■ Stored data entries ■
######
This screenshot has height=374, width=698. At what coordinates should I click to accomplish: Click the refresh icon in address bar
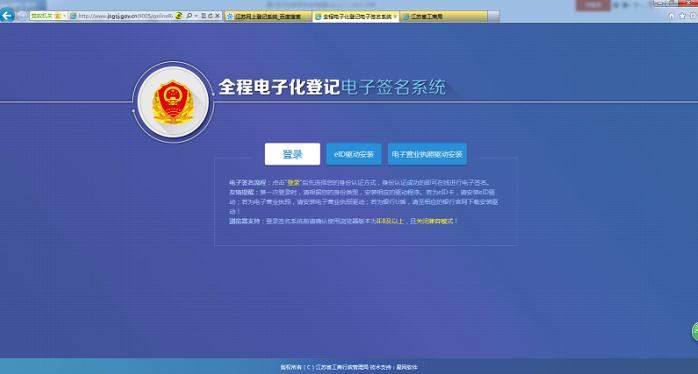click(210, 16)
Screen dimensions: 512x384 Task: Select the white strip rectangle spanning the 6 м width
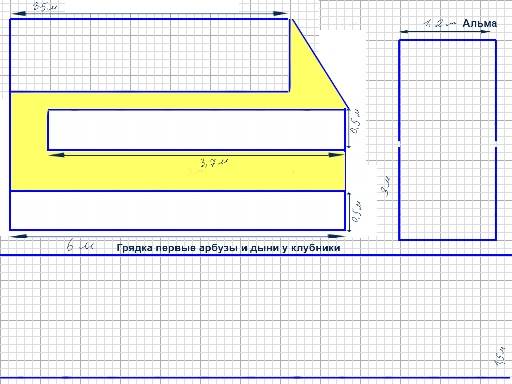[x=177, y=210]
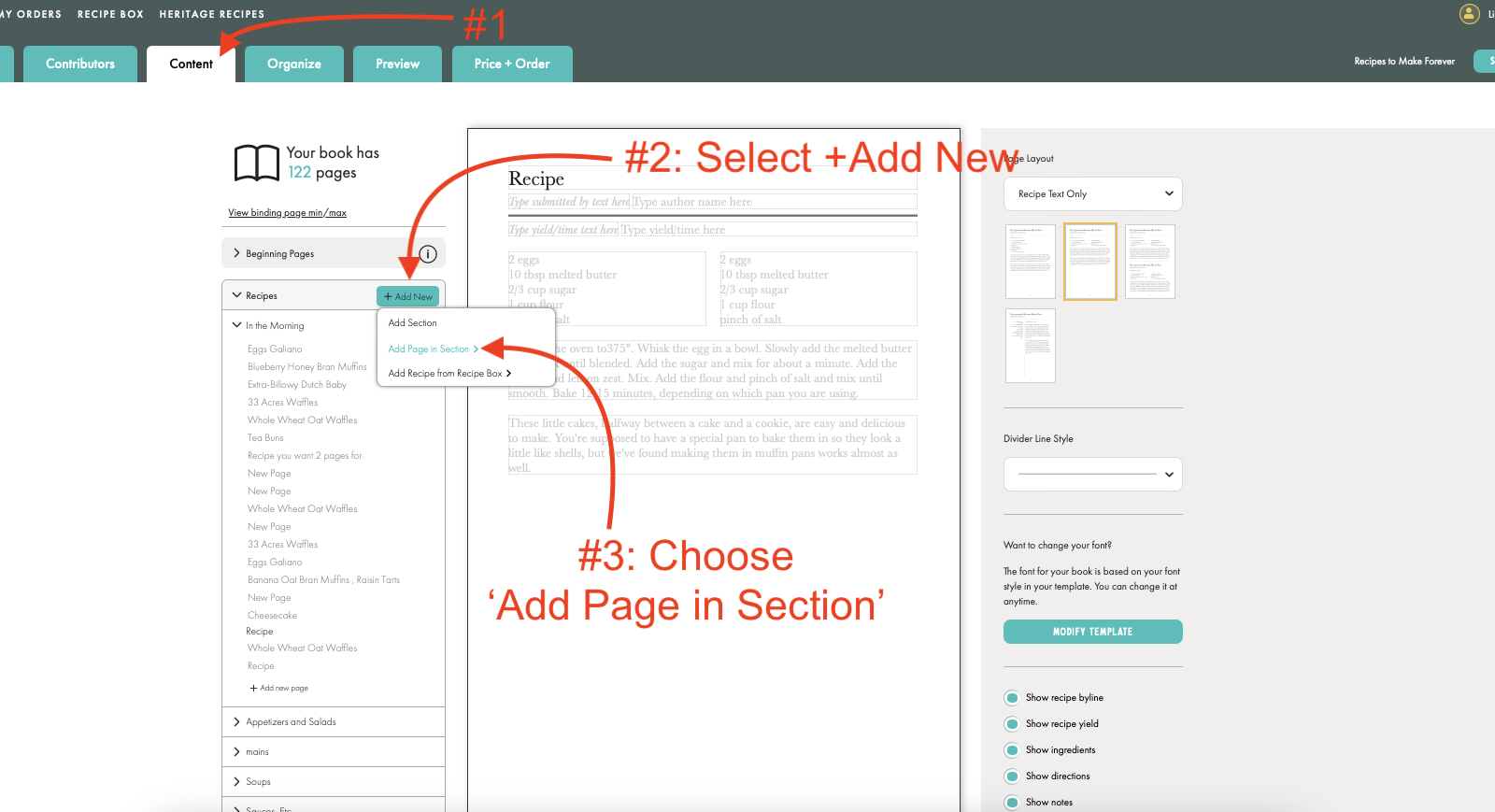Disable Show directions option
Image resolution: width=1495 pixels, height=812 pixels.
tap(1012, 776)
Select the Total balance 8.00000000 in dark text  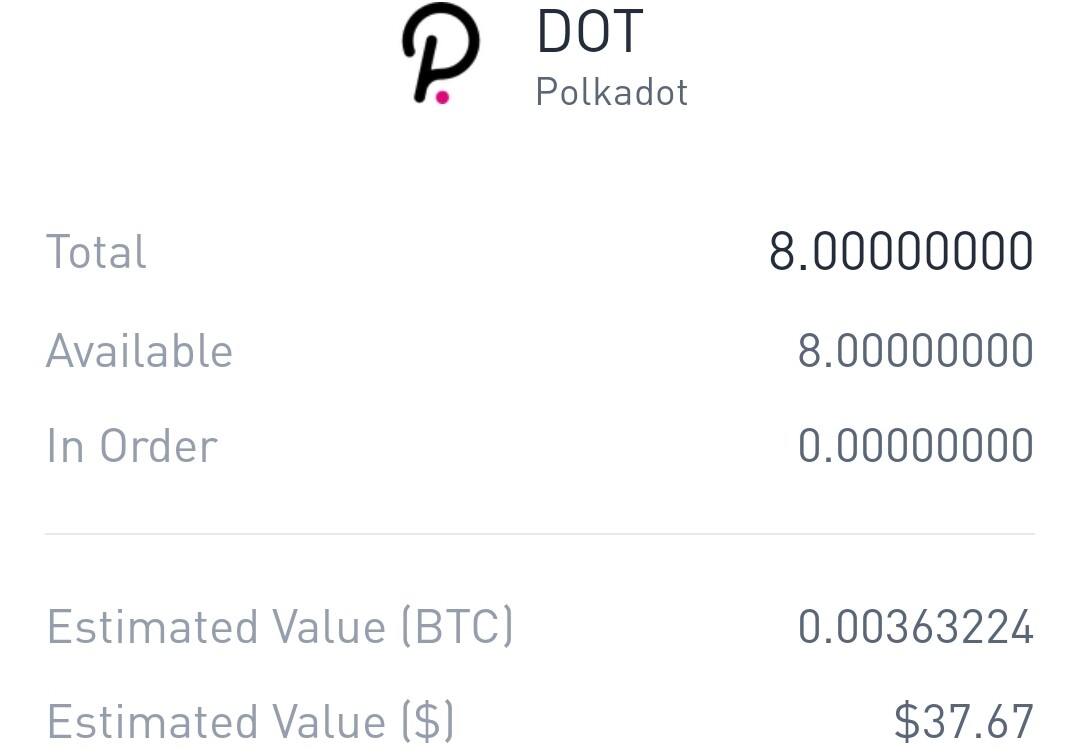901,252
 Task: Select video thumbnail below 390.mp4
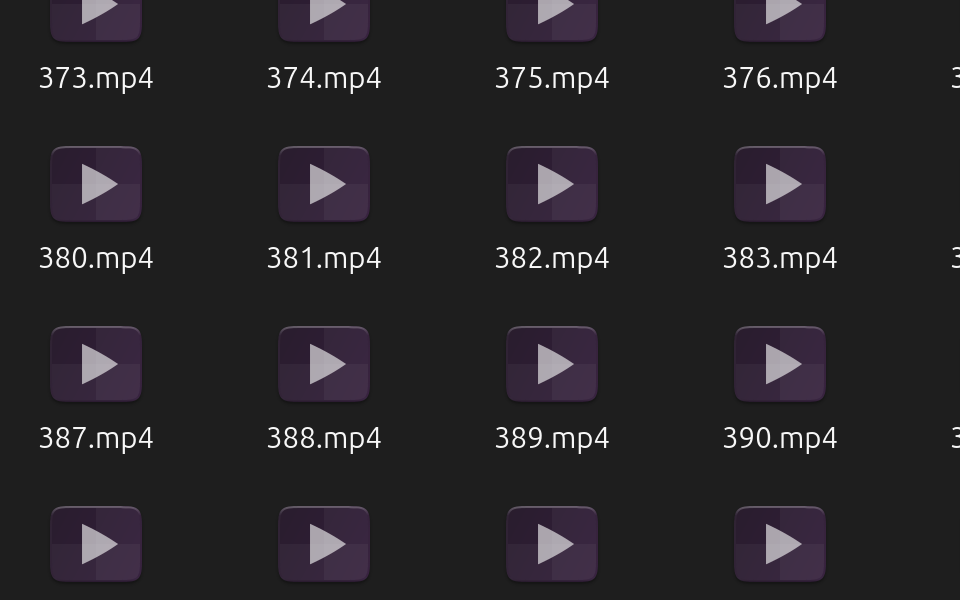[x=780, y=544]
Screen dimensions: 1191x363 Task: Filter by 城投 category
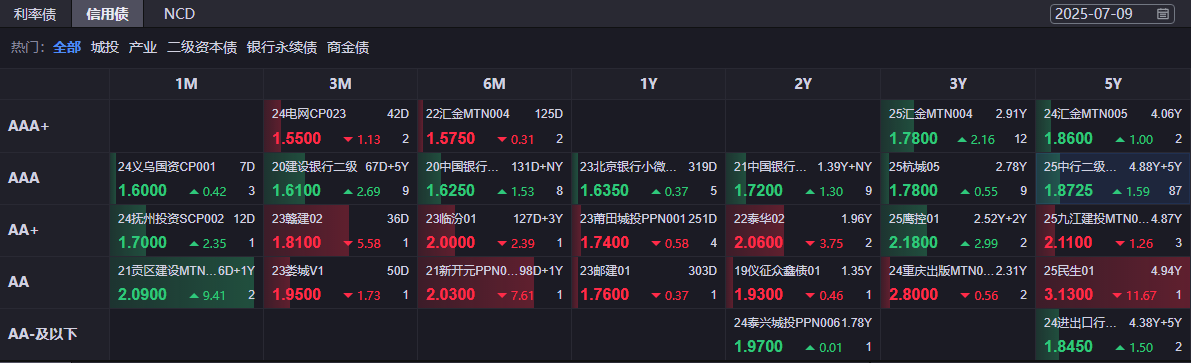(x=105, y=47)
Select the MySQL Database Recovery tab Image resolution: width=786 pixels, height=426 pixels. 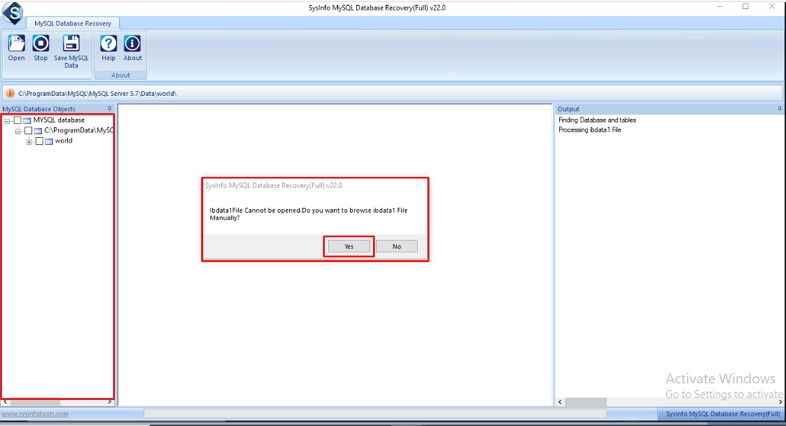coord(72,23)
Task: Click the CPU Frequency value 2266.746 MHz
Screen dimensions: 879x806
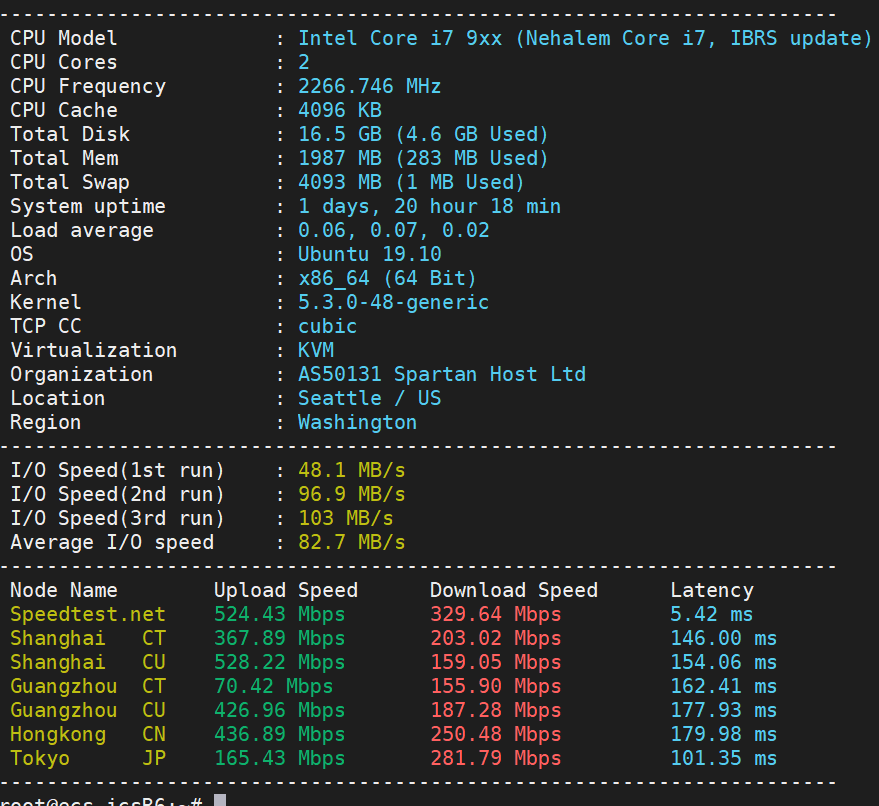Action: click(369, 86)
######
■ Requirement ■
Starting at the line with "Task: Click the", reproduce exactly each line through the end of the entries, including the first and the last, and skip the pictures.

■ Answer section ■
Task: Click the CPU Frequency value 2266.746 MHz
Screen dimensions: 879x806
Action: click(369, 86)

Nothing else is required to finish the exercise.